Now, Genesis is not the only ancient Near Eastern story of beginnings:

“When of the gods none had been called into being,

“And none bore a name, and no destinies were ordained;

“Then were created the gods in the midst of heaven,

“Lahmu and Lahamu were called into being.”2

Ancient Babylon’s creation story, Enuma Elish, explains more than Genesis does. It exposes the very gods’ beginnings, and thus betrays its earthbound source. For inEnuma Elish everything, gods included, must be bounded by beginnings. Enuma Elish speaks as it does and not otherwise because the mortals who conceive it know no grander sphere. Their source of creative genius is now controlled by the stretching and straining of human mind. And the humans of that mind begin and end, bury and give birth, learn and forget, start and finish, discover and are displaced, and are born to die. So Enuma Elish explains the circular little world where beginnings include the gods who, like states and empires and royalty and commoner, come, then go.
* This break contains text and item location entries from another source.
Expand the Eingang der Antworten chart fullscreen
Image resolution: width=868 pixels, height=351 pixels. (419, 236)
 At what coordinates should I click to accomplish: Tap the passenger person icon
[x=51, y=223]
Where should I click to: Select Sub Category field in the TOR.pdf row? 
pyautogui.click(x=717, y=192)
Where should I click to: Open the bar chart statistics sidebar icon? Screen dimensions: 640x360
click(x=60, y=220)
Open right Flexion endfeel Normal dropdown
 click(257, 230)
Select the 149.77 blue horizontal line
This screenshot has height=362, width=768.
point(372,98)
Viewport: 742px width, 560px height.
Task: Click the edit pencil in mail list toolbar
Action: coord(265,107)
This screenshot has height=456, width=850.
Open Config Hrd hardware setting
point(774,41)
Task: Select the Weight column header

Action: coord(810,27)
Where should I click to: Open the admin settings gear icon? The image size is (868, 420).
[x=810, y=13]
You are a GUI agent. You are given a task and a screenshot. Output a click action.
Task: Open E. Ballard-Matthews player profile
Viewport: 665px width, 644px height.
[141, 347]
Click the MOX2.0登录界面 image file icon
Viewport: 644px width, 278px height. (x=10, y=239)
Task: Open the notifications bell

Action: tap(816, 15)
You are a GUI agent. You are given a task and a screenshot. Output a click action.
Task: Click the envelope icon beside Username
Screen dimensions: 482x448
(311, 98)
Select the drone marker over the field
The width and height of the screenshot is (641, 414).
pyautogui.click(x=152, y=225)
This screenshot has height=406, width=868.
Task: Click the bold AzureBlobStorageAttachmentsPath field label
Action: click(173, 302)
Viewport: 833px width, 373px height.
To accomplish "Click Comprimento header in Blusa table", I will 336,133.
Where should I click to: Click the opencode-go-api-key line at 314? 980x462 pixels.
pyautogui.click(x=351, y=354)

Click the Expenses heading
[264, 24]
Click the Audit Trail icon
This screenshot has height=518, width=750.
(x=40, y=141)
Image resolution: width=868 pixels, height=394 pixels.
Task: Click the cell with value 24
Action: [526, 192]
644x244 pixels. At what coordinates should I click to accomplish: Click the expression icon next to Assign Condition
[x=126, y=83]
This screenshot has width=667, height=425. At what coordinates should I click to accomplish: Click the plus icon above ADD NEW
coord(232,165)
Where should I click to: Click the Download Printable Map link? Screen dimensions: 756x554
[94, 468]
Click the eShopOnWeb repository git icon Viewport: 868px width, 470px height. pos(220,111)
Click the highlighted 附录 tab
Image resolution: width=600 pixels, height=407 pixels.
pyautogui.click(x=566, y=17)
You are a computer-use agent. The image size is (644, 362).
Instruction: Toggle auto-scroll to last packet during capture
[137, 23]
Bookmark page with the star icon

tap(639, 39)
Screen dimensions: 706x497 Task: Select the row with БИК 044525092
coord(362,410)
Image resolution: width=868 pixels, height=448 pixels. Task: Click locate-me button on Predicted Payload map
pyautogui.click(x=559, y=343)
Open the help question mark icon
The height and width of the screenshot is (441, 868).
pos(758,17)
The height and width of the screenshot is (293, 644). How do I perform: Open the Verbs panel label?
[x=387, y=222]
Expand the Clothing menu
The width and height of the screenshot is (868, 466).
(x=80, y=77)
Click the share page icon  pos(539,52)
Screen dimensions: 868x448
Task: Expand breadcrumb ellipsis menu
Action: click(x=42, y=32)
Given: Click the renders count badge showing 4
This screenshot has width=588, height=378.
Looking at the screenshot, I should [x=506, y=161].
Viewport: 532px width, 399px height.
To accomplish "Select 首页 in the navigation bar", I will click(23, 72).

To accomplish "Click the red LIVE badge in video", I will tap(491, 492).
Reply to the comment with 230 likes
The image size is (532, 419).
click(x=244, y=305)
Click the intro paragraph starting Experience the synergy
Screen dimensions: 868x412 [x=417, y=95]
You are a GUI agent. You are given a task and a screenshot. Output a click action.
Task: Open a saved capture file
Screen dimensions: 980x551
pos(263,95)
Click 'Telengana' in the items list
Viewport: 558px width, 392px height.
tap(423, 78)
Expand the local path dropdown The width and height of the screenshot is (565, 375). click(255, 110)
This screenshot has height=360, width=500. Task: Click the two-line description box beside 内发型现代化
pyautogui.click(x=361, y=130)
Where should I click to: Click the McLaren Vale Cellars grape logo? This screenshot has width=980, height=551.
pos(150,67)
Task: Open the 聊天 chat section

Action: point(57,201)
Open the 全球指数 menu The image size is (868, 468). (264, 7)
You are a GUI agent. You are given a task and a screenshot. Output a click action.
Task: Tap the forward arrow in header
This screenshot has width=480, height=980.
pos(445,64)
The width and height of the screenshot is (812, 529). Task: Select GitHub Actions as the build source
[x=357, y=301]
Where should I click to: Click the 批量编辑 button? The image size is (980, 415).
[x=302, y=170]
Not so in Genesis. For the God of Genesis is not the product of finitude. “I AM” is who He is (Ex. 3:14). And so has He been and so will He be “from everlasting to everlasting” (Ps. 90:2). He inhabits eternity (Isa. 57:15). It is His house, and one that nobody built or could have built for Him. He is before our concept of it since He is before everything. Only because of Him does time or forever “hold together” (Col. 1:17). Genesis does not explain God, because the God of Genesis is inexplicable, beyond the boundaries and finitudes of human mind at its fullest stretch. If we stretched to bursting, we would not find Him out (see Job 11:7). And after our exhaustion we would know that our will to explain His ways past finding out (Rom. 11:33) is but the revelation of our inadequacy.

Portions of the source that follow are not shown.